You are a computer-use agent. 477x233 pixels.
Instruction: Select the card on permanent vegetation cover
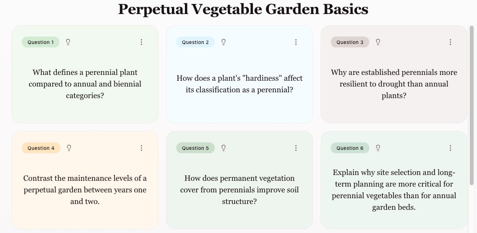tap(239, 189)
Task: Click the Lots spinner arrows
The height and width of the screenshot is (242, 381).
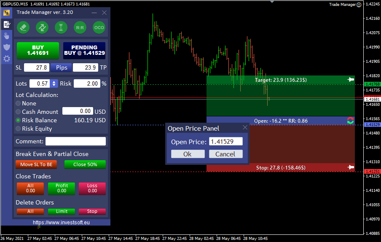Action: (54, 83)
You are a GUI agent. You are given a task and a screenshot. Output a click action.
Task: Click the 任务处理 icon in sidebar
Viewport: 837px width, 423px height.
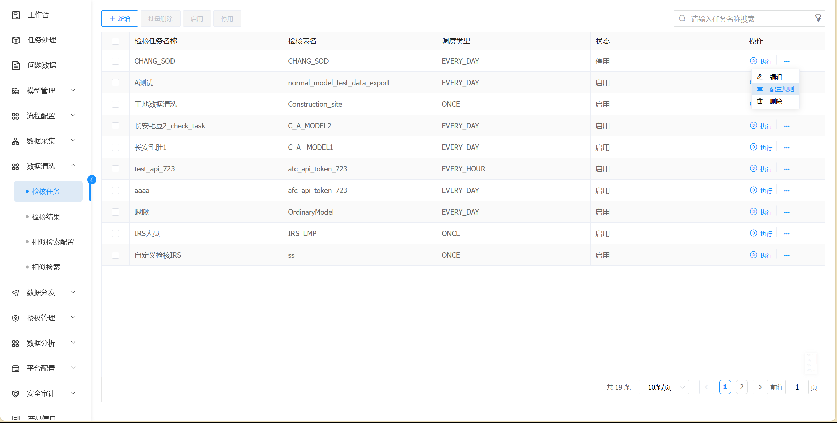click(16, 40)
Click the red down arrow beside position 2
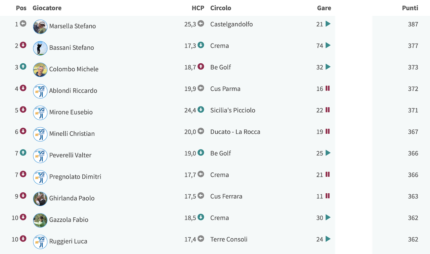Screen dimensions: 430x254 coord(23,45)
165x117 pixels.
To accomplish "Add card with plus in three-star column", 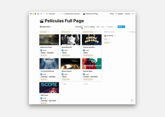I will coord(57,32).
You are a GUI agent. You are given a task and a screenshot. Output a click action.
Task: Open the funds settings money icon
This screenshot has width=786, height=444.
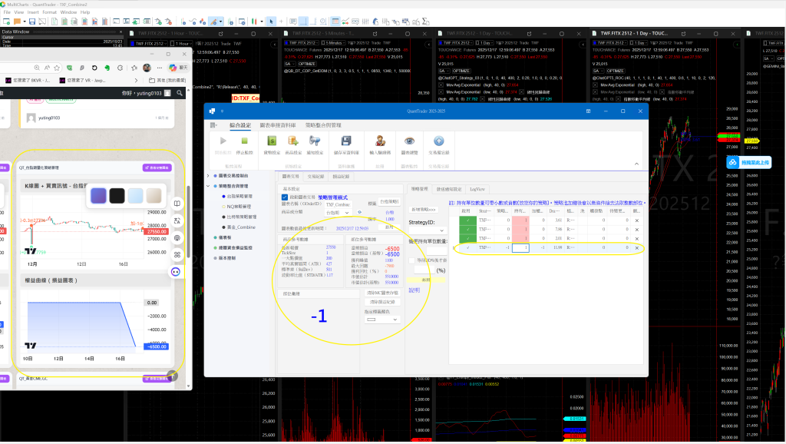point(271,141)
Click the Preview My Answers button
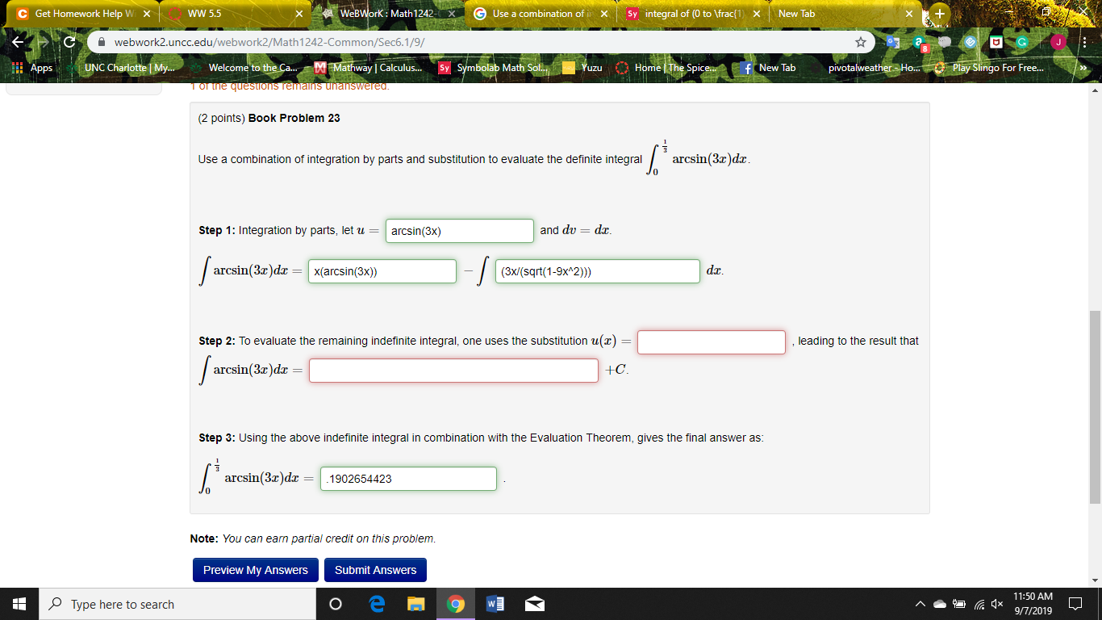1102x620 pixels. 255,569
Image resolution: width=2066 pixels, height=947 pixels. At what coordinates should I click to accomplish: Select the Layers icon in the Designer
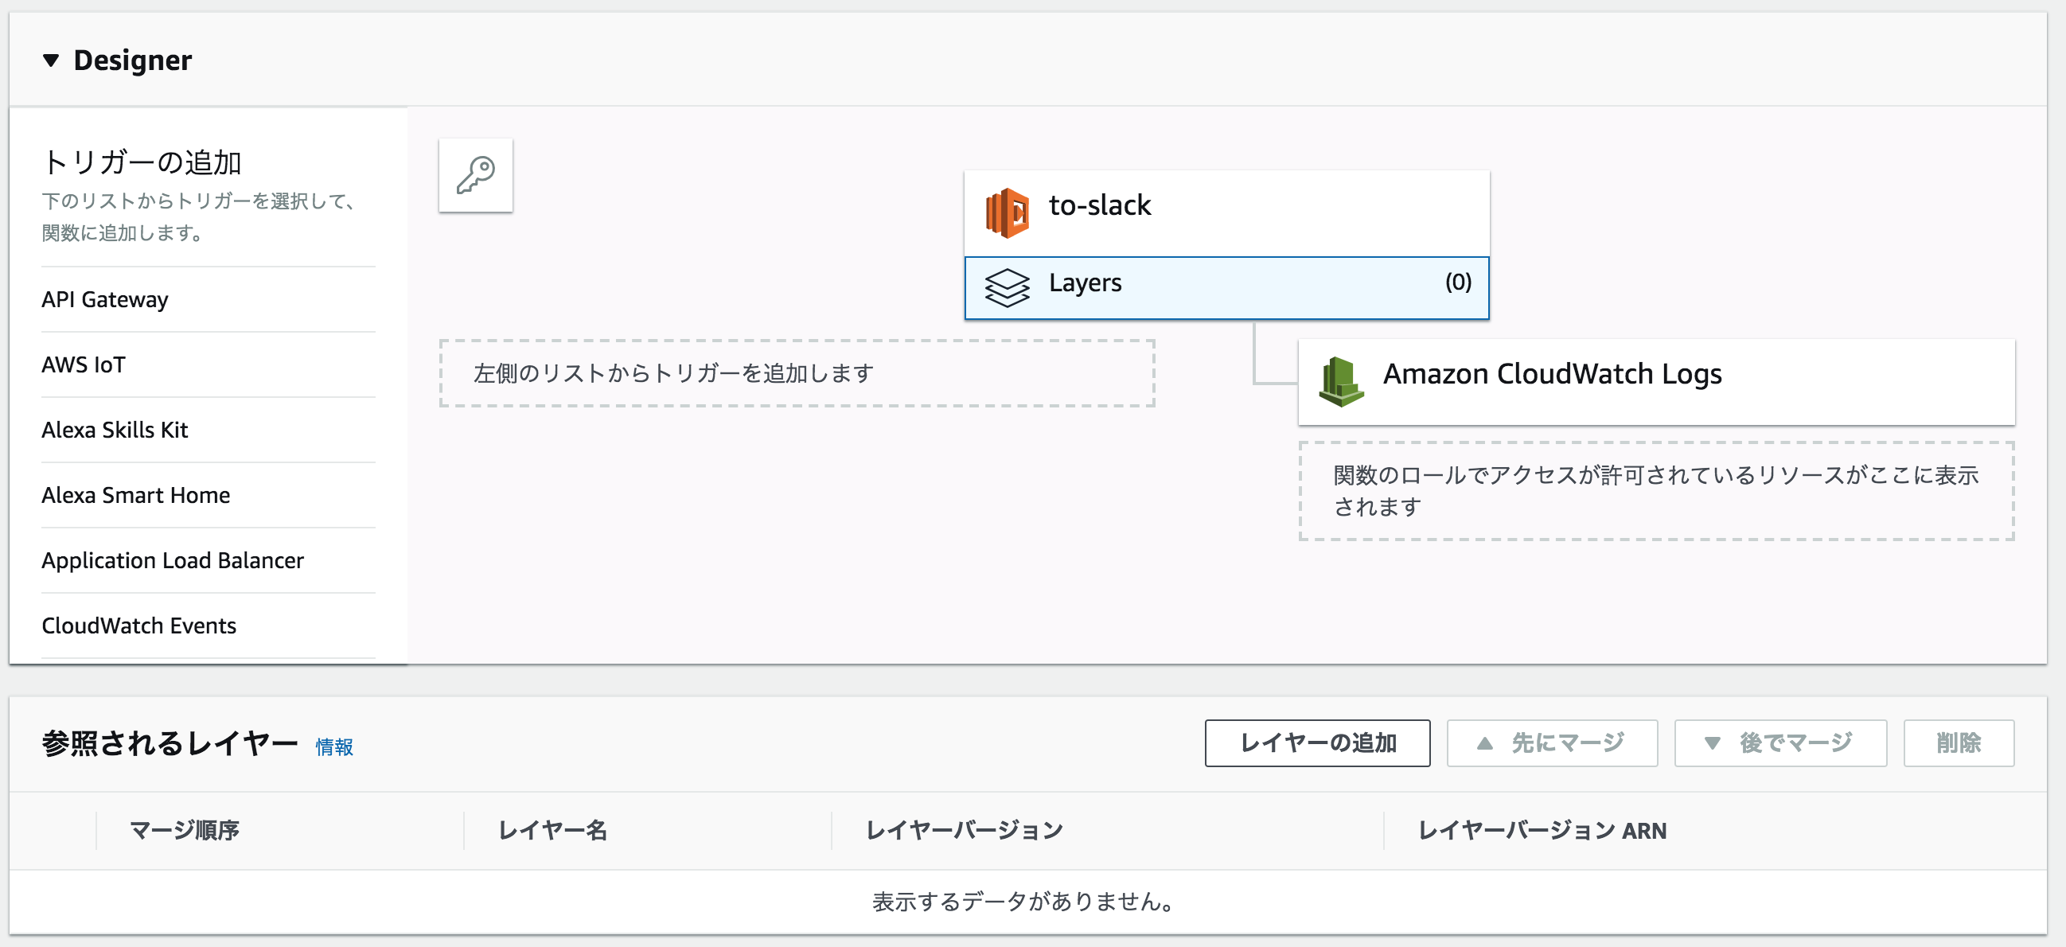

• • • •

Which lines of the listing contain the string "screenshot", with case counting? Copy each of those lines.

The height and width of the screenshot is (242, 381).
You are a GUI agent. You are given a task and a screenshot. Output a click action.
You are a GUI agent. You are given a task and a screenshot. Output a click action.
This screenshot has width=786, height=444.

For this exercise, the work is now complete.